Data for review:

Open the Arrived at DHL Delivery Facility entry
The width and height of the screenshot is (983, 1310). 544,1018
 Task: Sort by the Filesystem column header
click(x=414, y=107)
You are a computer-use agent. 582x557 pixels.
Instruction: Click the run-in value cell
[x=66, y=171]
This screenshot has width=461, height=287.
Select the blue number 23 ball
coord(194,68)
* * *
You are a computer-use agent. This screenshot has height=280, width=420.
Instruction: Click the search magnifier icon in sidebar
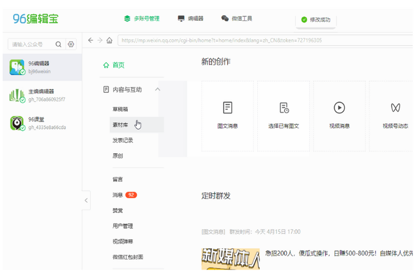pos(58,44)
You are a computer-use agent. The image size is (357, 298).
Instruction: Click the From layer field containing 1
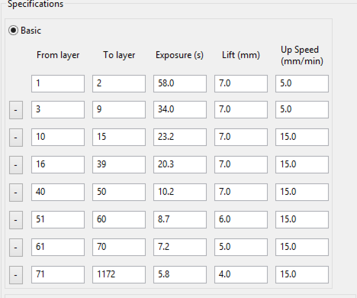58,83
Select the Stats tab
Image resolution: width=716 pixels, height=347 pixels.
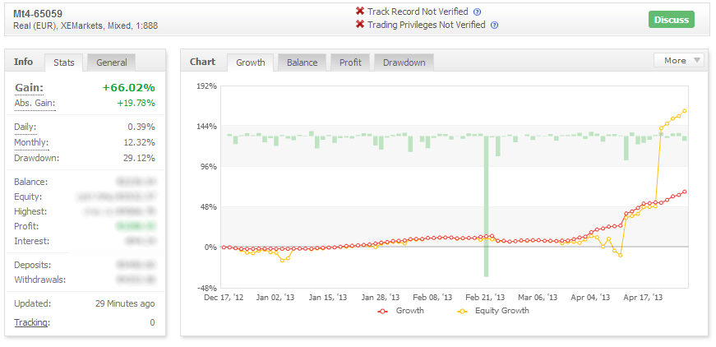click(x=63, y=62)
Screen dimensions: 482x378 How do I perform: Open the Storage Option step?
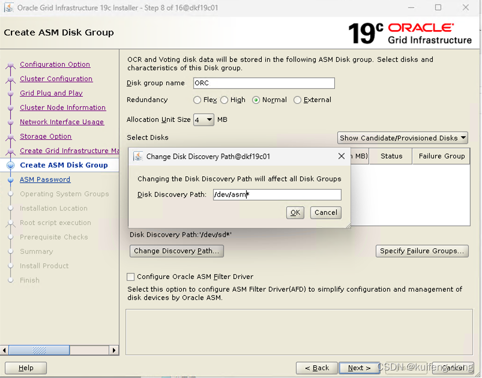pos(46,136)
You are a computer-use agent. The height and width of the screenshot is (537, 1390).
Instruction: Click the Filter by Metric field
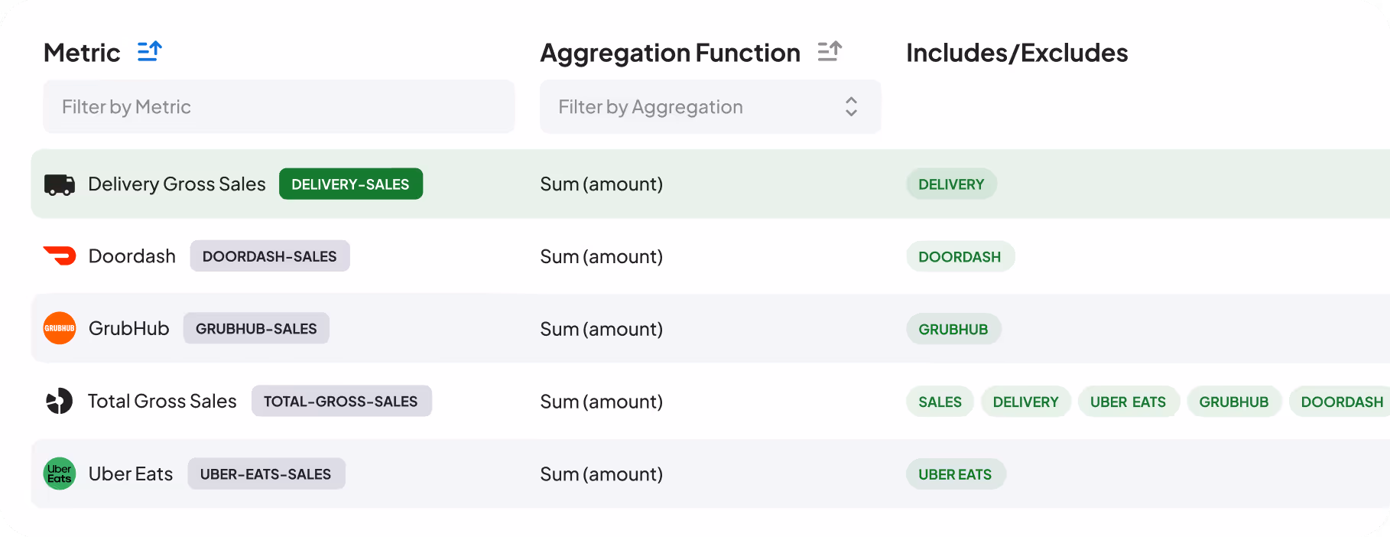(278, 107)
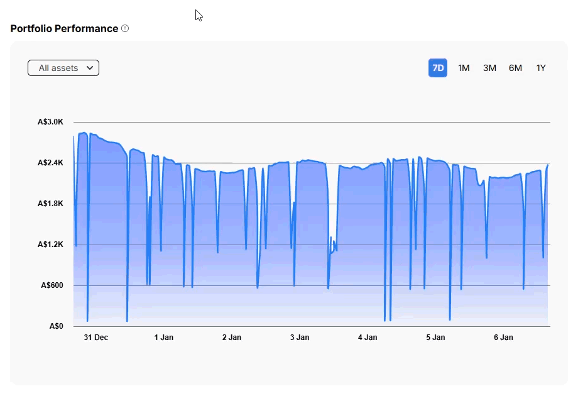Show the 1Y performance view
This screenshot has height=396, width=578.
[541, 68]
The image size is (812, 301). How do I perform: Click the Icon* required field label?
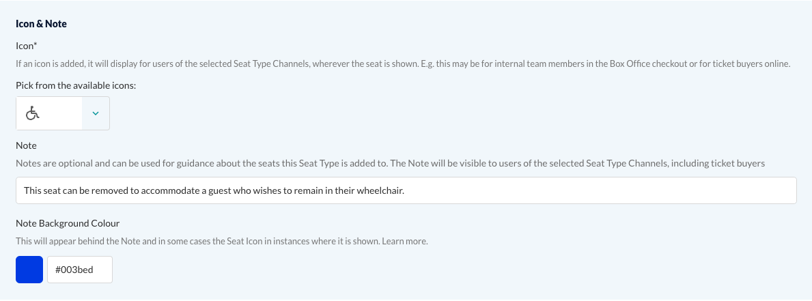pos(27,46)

The problem: Each line above with the word "computer" must be returned.

Response:
You are a computer-use agent. 582x557 pixels.
You are a computer-use agent. This screenshot has height=280, width=420.
You are a computer-use agent. The image size is (357, 298).
You are a computer-use agent. The height and width of the screenshot is (537, 1390).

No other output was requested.